Last month, as I made travel arrangements to attend a conference in Detroit, my feelings were mixed. I was nervous to visit a city in such turmoil, a city that has a high rate of crime and just filed for bankruptcy. But, I was also intrigued and hopeful to witness what the Motor City’s residents were doing to rally behind and reinvent their great American City.
Upon arriving, I immediately boarded a bus for a tour of the city. D:hive, an organization that connects Detroit’s visitors and residents with the tools and resources they need to live, work or engage in the city, facilitated the bus tour. And these tour guides did not disappoint! As stated on D:hive’s website, guides “must have a love for the city of Detroit.” Their passion was contagious. Attendees learned about all Detroit has to offer, from the arts, to the restaurants, to the sports teams, and to the people. Especially the people. These tour guides believe in, and are proud of, the people of Detroit who are fighting for the future of their city.
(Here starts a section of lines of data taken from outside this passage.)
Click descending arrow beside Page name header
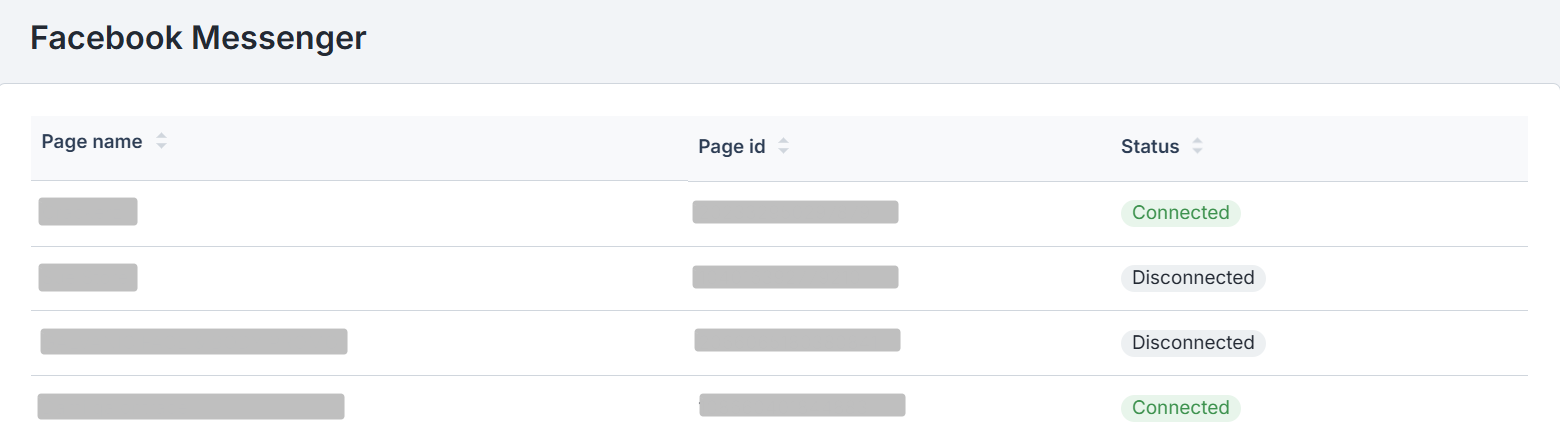pos(161,146)
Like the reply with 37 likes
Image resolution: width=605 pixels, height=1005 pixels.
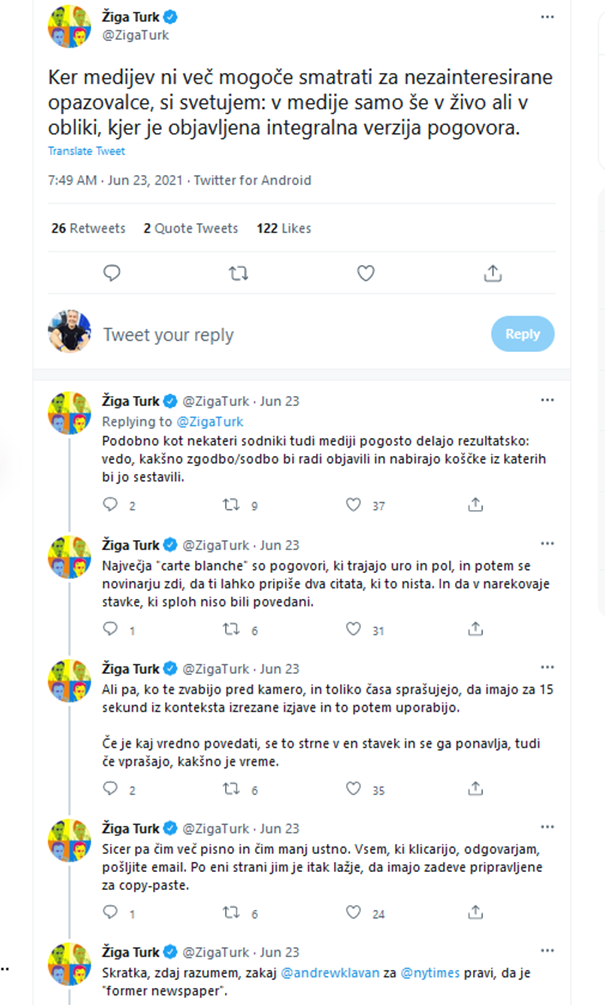coord(353,506)
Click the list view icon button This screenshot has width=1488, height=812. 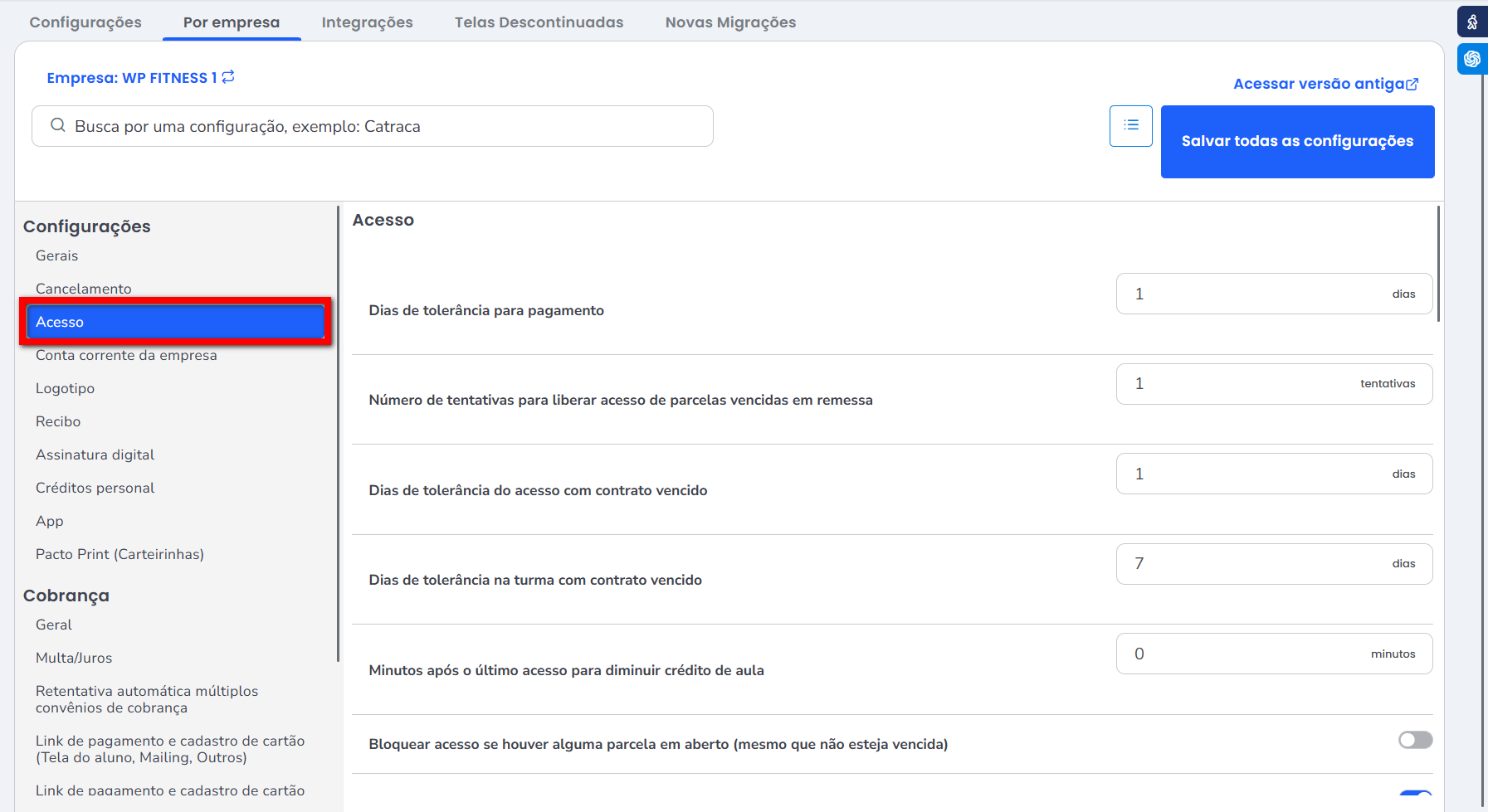pos(1130,126)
Changing Lives Through Art
Our first stop: the Heidelberg Project. It’s an open-air art environment in the heart of an urban community on Detroit’s East Side. In 1986, Tyree Guyton, founder and artistic director, took a stand against the decay, crime and apathy in the neighborhood where he was raised. Within its perimeter, art is displayed on telephone poles, in front yards and even on homes. Using everyday, discarded objects, he transformed an entire block into a world-famous outdoor art environment. Is it art or is it junk? That’s an ongoing debate. But, either way, the Heidelberg Project welcomes more than 275,000 visitors annually and is the third most visited tourist site in Detroit. To top it off, the area hasn’t seen any serious crime since the Heidelberg Project’s inception.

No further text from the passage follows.